EU engagement mechanisms and protracted conflicts in Georgia


Over the past 15 years, conflict transformation has become a declared goal of the EU, with the EU recognizing its priority and importance beyond the goal of conflict resolution and management.[1] For conflict management and transformation, the EU has developed several mechanisms and tools for different conflict situations, particularly in the case of protracted conflicts. Since the 2008 war, after Russia blocked the UN and OSCE missions in the conflict regions of Georgia, the European Union has become the most active and influential actor in peacebuilding and conflict prevention. The main tools and mechanisms by which the European Union works to support peace and conflict prevention in Georgia are three: the Geneva International Negotiations Format (GID), the European Union Monitoring Mission (EUMM), and financial support programs aimed at engagement (for example, COBERM). Clearly, the role of the European Union in this direction is high and unconditionally important. However, the crisis of protracted conflicts and changing security contexts in the region (especially the war in Ukraine, as well as the second Karabakh war and constant tensions in the South Caucasus) put on the agenda the need for a critical rethinking of its role and the operation of mechanisms. 

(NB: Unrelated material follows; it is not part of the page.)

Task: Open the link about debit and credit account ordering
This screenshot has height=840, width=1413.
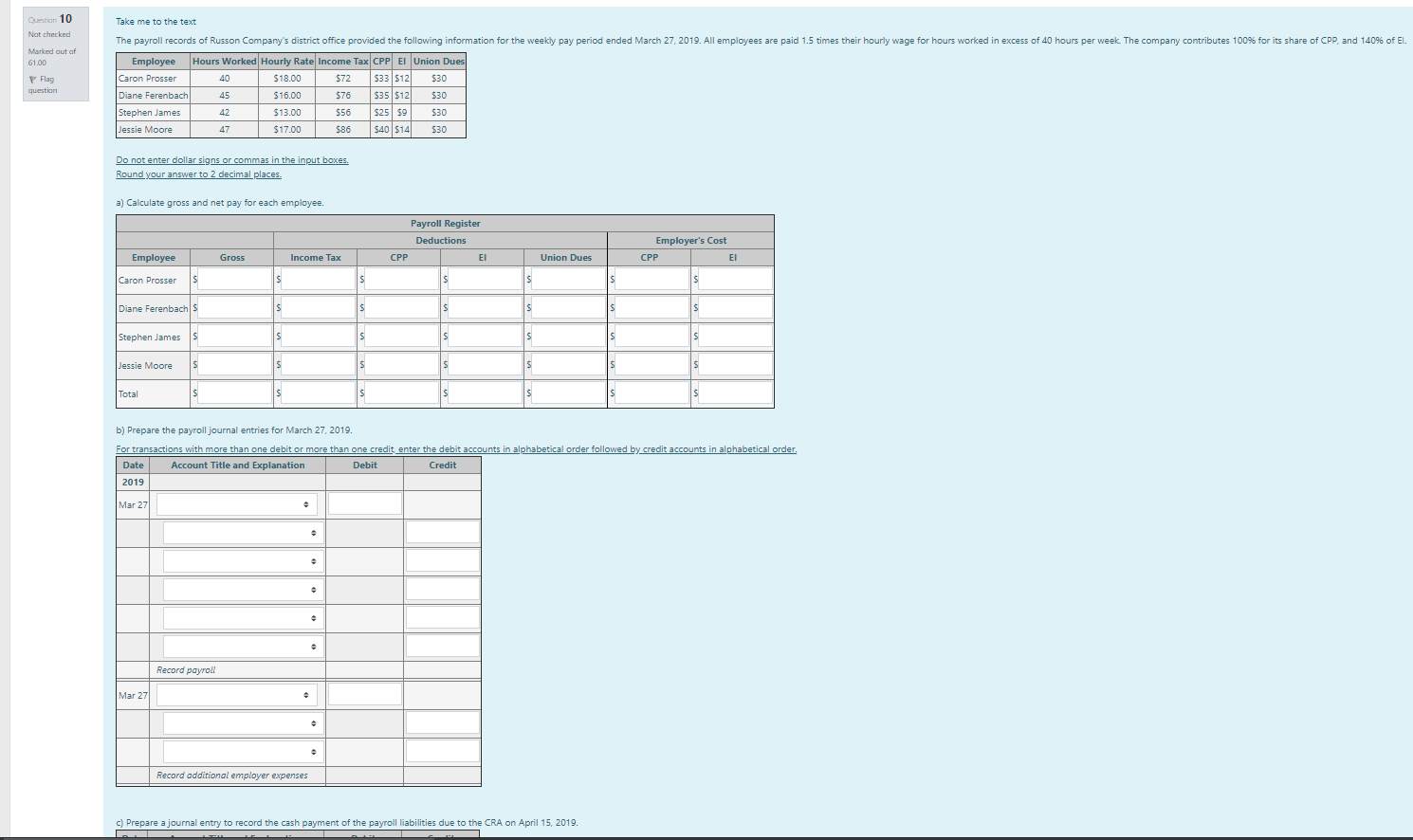Action: 455,448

The document aims to present the primary analysis of the mechanisms employed by the European Union for conflict transformation in Georgia and to evaluate their effectiveness in the context of Georgia. Also, it offers recommendations and visions on how these mechanisms can be bolstered to transform Georgia's ongoing conflicts and improve the legal status of all conflict-affected groups. Obviously, the process of integration with the European Union, which is related to the construction of democratic institutions, the protection of human rights, and the establishment of European Union standards in several directions of the economy and social protection, has a direct impact on peace policy. Along with democratizing systems, it creates opportunities and interest in offering better prospects for people living in conflict regions. In the future, the Social Justice Center will present more detailed perspectives and recommendations regarding strengthening the international engagement policy in cooperation with the EU representation in Georgia.


Footnote and Bibliography

[1] Tocci, Nathalie 2013. “EU, Conflict Transformation and Civil Society: Promoting Peace from the Bottom Up?” Review of European Studies 5 (3): 29.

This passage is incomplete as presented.